Liberty’s Most Formative Friendships of the 20th Century

During World War II, while American soldiers fought dictators overseas, three women back home were unleashing a barrage on the ideas at the very foundation of tyranny. Isabel Paterson’s The God of the Machine, Rose Wilder Lane’s The Discovery of Freedom, and Ayn Rand’s The Fountainhead, all published in 1943, became cornerstones of the American libertarian movement. Their authors, once described as “the three furies of modern libertarianism,” have been the subjects of separate biographies. But Freedom’s Furies by Timothy Sandefur is the first book-length exploration of their relationships and the context surrounding these enduring works.

“There have been many books written on philosophical clashes,” observed Dennis Rasmussen in 2017, “but far fewer on philosophical friendships.” That’s probably true at least in part because, as Rasmussen said, “conflict makes for high drama, while camaraderie does not.” The story of the trio that launched the modern American liberty movement, however, combines both. “At times friends, at other times fiercely estranged,” Paterson, Lane, and Rand were brilliant and devoted champions of an ideal then on the wane: individualism, the view that the individual’s life is his own and that he ought to spend it in pursuit of his own happiness.
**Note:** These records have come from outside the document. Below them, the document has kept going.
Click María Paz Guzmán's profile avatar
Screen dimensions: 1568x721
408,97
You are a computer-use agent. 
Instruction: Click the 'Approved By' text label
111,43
When they weren’t debating among one another, they were trying desperately to keep America from sinking to the same depths that had swallowed communist Russia, fascist Italy, and Nazi Germany.

That required, as Sandefur shows, swimming against two strong cultural currents, one literary and the other political. The first, dubbed the “revolt from the village,” mixed the understandable goal of throwing off the chains of small-town orthodoxy with a sneer at consumerism and “bourgeois values.” Sinclair Lewis, the towering literary figure of the day, became de facto head of the revolt, the spirit of which he conveyed in his blockbuster novel Main Street. It portrayed small-town Americans as “a savorless people, gulping tasteless food, and sitting afterward, coatless and thoughtless, in rocking-chairs prickly with inane decorations, listening to mechanical music, saying mechanical things about the excellence of Ford automobiles, and viewing themselves as the greatest race in the world.”
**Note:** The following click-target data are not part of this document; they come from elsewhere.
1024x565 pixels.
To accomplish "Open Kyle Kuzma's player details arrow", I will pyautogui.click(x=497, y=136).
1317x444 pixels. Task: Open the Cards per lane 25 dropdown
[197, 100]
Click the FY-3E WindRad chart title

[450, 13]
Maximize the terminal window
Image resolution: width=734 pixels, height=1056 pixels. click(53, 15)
All three furies marveled at Lewis’ ability to skewer stifling conformity but, in different ways, each eventually came to revolt against the revolt. Paterson was “wary of the village rebels” because she saw that “the mundane lives of the people Lewis ridiculed were admirable in their own way” and that “bourgeois culture represented something rare and precious: the peaceful pursuit of individual happiness, free of the commands of political authorities,” writes Sandefur. Lane regarded Lewis as having sent American literature into a “ditch,” and some of her best work was done trying to rehabilitate the image and values of America’s hardscrabble pioneers, who conquered the plains in covered wagons and had no time for the sorts of busybodies who now scoffed at hard-won simple pleasures.